◆ Problem to work on ◆
Give every entry again, exactly as it stands.

◆ Provided records ◆
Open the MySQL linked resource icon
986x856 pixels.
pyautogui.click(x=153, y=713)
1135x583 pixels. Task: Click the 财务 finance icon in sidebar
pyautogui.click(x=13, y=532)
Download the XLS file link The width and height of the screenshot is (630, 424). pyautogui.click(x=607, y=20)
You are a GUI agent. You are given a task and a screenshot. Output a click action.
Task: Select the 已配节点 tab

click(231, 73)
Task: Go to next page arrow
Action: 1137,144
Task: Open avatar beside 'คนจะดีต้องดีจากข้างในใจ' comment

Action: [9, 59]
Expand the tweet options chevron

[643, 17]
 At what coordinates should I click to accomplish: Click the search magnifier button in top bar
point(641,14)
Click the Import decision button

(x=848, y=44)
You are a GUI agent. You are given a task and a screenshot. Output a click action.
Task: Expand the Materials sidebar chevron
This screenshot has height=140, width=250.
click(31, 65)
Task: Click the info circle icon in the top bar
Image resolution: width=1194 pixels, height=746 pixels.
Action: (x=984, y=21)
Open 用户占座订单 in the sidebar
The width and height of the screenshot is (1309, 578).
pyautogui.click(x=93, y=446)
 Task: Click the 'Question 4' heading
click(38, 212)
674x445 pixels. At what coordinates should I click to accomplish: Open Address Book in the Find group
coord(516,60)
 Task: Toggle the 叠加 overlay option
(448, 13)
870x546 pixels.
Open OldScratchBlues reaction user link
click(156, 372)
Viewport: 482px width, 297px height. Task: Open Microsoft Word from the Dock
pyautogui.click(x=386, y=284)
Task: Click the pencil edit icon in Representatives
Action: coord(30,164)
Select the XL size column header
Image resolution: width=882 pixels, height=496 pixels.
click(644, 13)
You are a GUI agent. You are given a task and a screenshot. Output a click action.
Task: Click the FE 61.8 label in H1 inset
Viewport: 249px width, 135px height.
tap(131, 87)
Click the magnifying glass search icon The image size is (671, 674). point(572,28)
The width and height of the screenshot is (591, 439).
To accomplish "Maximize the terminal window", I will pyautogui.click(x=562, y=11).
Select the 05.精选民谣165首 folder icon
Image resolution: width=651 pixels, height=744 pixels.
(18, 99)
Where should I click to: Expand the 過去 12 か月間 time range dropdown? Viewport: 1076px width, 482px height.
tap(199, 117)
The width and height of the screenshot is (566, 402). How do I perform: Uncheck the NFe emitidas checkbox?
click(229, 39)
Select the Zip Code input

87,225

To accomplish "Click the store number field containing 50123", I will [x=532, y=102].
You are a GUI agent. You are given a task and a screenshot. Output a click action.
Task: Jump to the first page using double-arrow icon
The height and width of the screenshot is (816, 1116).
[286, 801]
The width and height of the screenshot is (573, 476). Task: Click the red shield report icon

◆ Completed task ◆
Open the MySQL linked resource icon
986x856 pixels.
pyautogui.click(x=153, y=713)
1135x583 pixels. Task: Click the 财务 finance icon in sidebar
pyautogui.click(x=13, y=532)
Download the XLS file link The width and height of the screenshot is (630, 424). pyautogui.click(x=607, y=20)
You are a GUI agent. You are given a task and a screenshot. Output a click action.
Task: Select the 已配节点 tab

click(231, 73)
Task: Go to next page arrow
Action: 1137,144
Task: Open avatar beside 'คนจะดีต้องดีจากข้างในใจ' comment

Action: [9, 59]
Expand the tweet options chevron

[643, 17]
 At what coordinates should I click to accomplish: Click the search magnifier button in top bar
point(641,14)
Click the Import decision button

(x=848, y=44)
You are a GUI agent. You are given a task and a screenshot. Output a click action.
Task: Expand the Materials sidebar chevron
This screenshot has height=140, width=250.
click(31, 65)
Task: Click the info circle icon in the top bar
Image resolution: width=1194 pixels, height=746 pixels.
Action: (x=984, y=21)
Open 用户占座订单 in the sidebar
The width and height of the screenshot is (1309, 578).
pyautogui.click(x=93, y=446)
 Task: Click the 'Question 4' heading
click(38, 212)
674x445 pixels. At what coordinates should I click to accomplish: Open Address Book in the Find group
coord(516,60)
 Task: Toggle the 叠加 overlay option
(448, 13)
870x546 pixels.
Open OldScratchBlues reaction user link
click(156, 372)
Viewport: 482px width, 297px height. Task: Open Microsoft Word from the Dock
pyautogui.click(x=386, y=284)
Task: Click the pencil edit icon in Representatives
Action: coord(30,164)
Select the XL size column header
Image resolution: width=882 pixels, height=496 pixels.
click(644, 13)
You are a GUI agent. You are given a task and a screenshot. Output a click action.
Task: Click the FE 61.8 label in H1 inset
Viewport: 249px width, 135px height.
tap(131, 87)
Click the magnifying glass search icon The image size is (671, 674). point(572,28)
The width and height of the screenshot is (591, 439).
To accomplish "Maximize the terminal window", I will pyautogui.click(x=562, y=11).
Select the 05.精选民谣165首 folder icon
Image resolution: width=651 pixels, height=744 pixels.
(18, 99)
Where should I click to: Expand the 過去 12 か月間 time range dropdown? Viewport: 1076px width, 482px height.
tap(199, 117)
The width and height of the screenshot is (566, 402). How do I perform: Uncheck the NFe emitidas checkbox?
click(229, 39)
Select the Zip Code input

87,225

To accomplish "Click the store number field containing 50123", I will [x=532, y=102].
You are a GUI agent. You are given a task and a screenshot. Output a click action.
Task: Jump to the first page using double-arrow icon
The height and width of the screenshot is (816, 1116).
[286, 801]
The width and height of the screenshot is (573, 476). Task: Click the red shield report icon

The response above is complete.